• Activity: Search each line below for "three", then return the lines where it appears.

Saved data entries
>>>>>

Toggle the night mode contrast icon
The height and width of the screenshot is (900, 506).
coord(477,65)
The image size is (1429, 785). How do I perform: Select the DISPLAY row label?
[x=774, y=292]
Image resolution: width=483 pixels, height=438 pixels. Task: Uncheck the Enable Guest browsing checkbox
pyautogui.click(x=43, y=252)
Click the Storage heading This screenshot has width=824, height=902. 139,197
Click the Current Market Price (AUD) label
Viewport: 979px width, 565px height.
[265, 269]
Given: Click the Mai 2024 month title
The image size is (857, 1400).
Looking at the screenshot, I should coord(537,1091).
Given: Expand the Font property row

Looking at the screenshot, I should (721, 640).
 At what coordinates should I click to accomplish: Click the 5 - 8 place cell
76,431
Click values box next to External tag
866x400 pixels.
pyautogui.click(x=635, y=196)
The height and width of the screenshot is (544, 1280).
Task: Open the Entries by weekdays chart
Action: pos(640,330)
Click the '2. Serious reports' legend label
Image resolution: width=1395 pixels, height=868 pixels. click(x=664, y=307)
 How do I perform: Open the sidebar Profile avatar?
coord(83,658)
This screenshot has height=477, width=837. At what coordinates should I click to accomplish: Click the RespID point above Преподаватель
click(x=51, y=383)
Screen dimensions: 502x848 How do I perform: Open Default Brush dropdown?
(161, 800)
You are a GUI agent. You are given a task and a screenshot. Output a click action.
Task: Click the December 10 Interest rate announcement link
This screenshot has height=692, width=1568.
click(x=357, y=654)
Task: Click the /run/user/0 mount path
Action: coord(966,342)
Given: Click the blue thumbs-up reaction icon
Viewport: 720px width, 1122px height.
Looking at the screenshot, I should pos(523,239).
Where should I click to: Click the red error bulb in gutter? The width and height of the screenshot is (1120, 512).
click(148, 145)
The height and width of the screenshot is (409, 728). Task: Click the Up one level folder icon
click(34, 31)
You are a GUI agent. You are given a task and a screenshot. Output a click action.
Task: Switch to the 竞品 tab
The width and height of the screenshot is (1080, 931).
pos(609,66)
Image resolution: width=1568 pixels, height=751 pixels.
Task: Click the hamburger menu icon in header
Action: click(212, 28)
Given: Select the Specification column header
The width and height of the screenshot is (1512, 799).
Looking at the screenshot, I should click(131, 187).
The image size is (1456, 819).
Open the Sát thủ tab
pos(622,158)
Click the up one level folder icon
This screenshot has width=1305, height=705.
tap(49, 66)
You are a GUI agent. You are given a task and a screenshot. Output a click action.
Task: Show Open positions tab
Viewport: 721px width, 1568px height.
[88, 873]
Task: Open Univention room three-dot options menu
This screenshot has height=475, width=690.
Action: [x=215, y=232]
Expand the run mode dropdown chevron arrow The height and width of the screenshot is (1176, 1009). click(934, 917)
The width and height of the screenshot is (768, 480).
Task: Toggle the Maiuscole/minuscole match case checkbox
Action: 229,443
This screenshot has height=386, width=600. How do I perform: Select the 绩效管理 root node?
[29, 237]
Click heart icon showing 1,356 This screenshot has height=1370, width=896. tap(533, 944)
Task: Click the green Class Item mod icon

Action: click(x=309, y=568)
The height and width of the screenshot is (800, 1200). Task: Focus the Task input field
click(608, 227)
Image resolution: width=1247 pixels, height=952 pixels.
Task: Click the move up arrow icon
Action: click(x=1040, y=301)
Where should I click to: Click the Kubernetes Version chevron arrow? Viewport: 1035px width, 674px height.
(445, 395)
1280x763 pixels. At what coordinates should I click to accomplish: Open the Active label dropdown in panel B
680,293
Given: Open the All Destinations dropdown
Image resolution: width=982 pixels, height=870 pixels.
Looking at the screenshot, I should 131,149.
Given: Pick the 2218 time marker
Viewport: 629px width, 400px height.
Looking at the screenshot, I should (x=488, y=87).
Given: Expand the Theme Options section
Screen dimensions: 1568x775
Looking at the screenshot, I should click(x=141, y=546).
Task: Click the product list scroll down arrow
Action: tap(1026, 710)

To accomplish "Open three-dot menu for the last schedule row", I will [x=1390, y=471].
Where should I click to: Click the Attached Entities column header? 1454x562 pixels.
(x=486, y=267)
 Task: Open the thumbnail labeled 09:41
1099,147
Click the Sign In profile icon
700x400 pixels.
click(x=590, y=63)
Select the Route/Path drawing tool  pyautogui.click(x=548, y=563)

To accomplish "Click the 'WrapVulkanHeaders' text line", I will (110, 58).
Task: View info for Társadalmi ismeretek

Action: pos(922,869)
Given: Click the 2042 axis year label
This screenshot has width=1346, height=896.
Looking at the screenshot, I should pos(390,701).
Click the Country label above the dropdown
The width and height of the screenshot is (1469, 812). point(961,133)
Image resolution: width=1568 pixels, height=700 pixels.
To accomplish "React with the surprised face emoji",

<<<<<

• Written solution:
Task: Open Univention room three-dot options menu
To accomplish "Open three-dot menu for the last schedule row", I will [x=1390, y=471].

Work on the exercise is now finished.